What to do:
Set every entry down again exactly, excluding any pictures.

━━━━━━━━━━━━━━━━━━━━━━━━━━━━━━

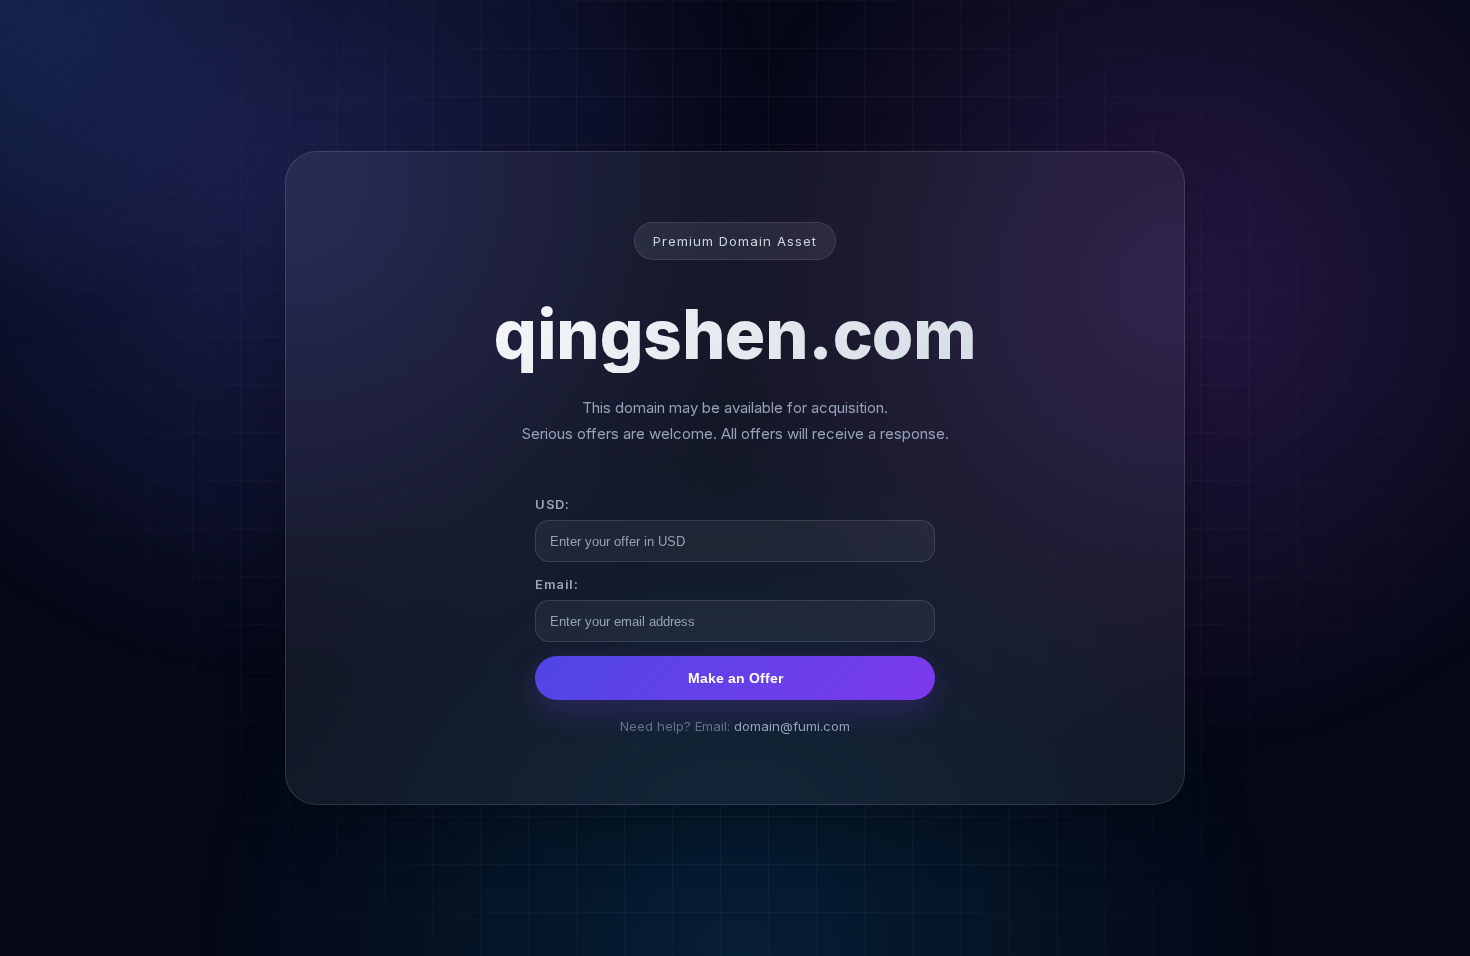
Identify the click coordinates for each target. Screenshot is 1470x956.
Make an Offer (735, 678)
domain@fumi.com (792, 726)
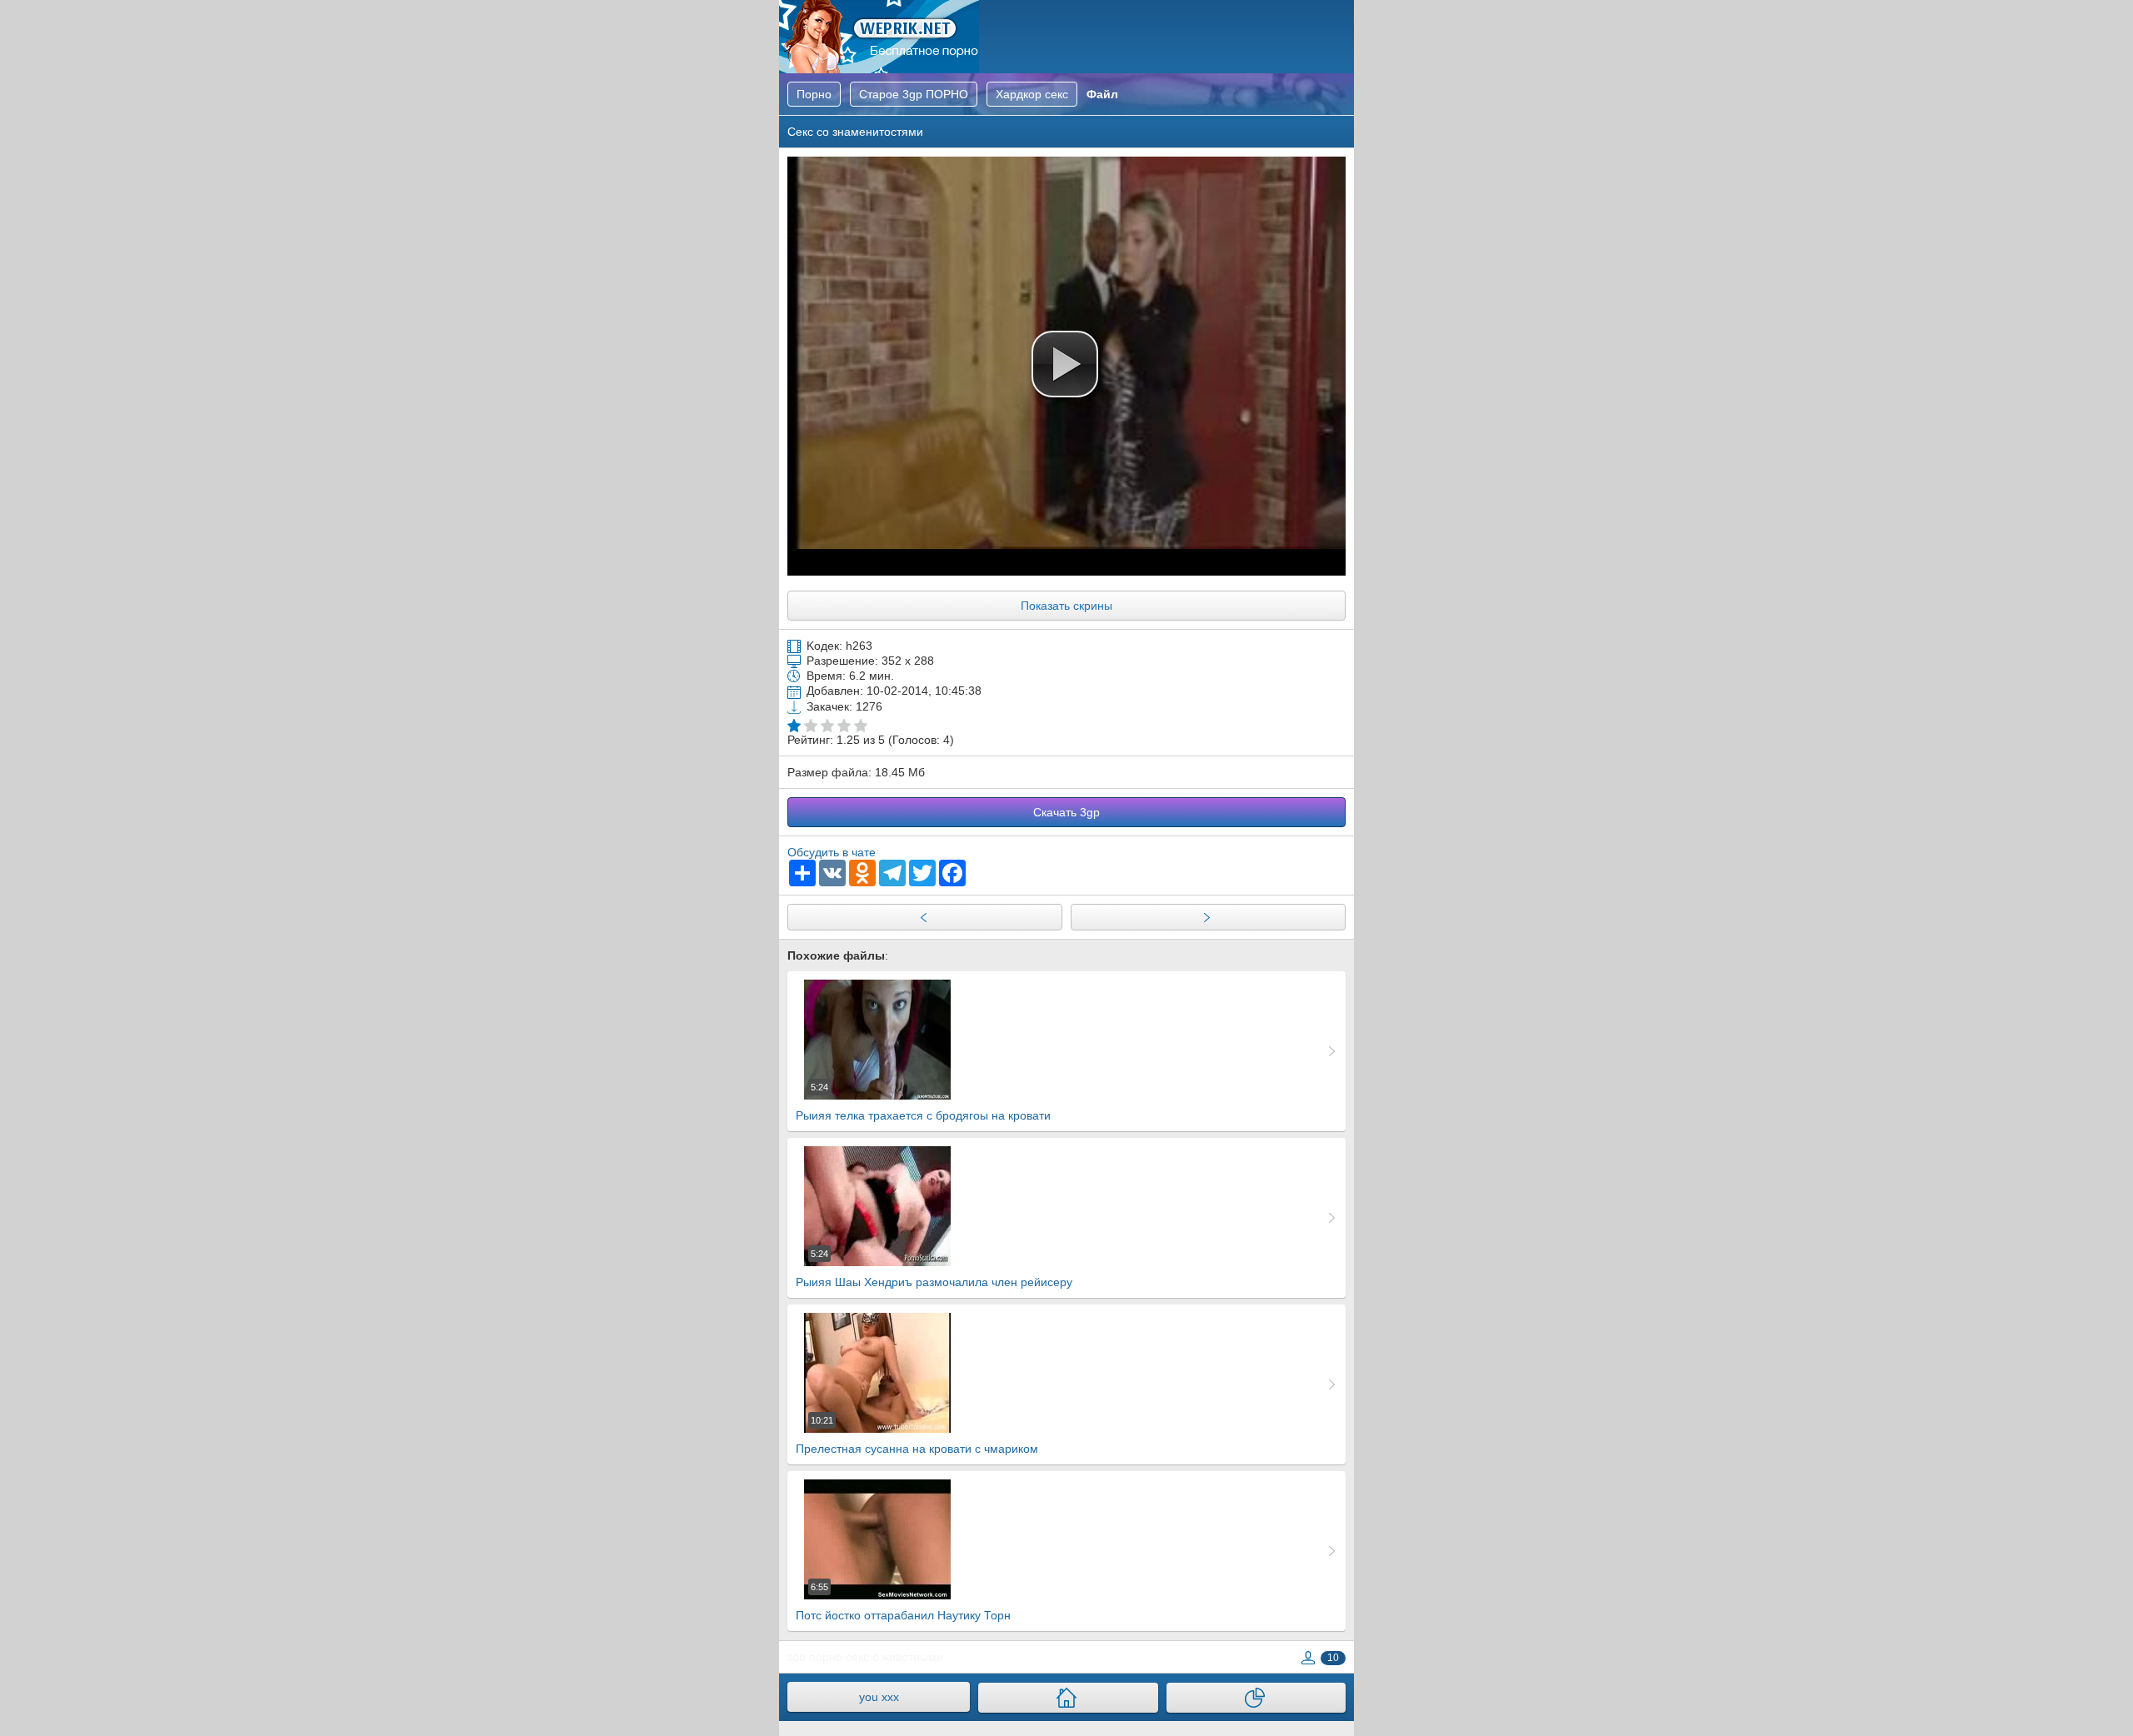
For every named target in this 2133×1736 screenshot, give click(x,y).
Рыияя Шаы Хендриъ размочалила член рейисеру (934, 1269)
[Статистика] (1256, 1698)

━━━━━━━━━━━━━━━━━━━━━━━━━━━━━━

Result of the task:
Identify the click coordinates for each target. Screenshot is 1470x956.
Make an Offer (735, 678)
domain@fumi.com (792, 726)
For every named target in this 2133×1736 screenshot, give click(x,y).
Рыияя Шаы Хендриъ размочалила член рейисеру (934, 1269)
[Статистика] (1256, 1698)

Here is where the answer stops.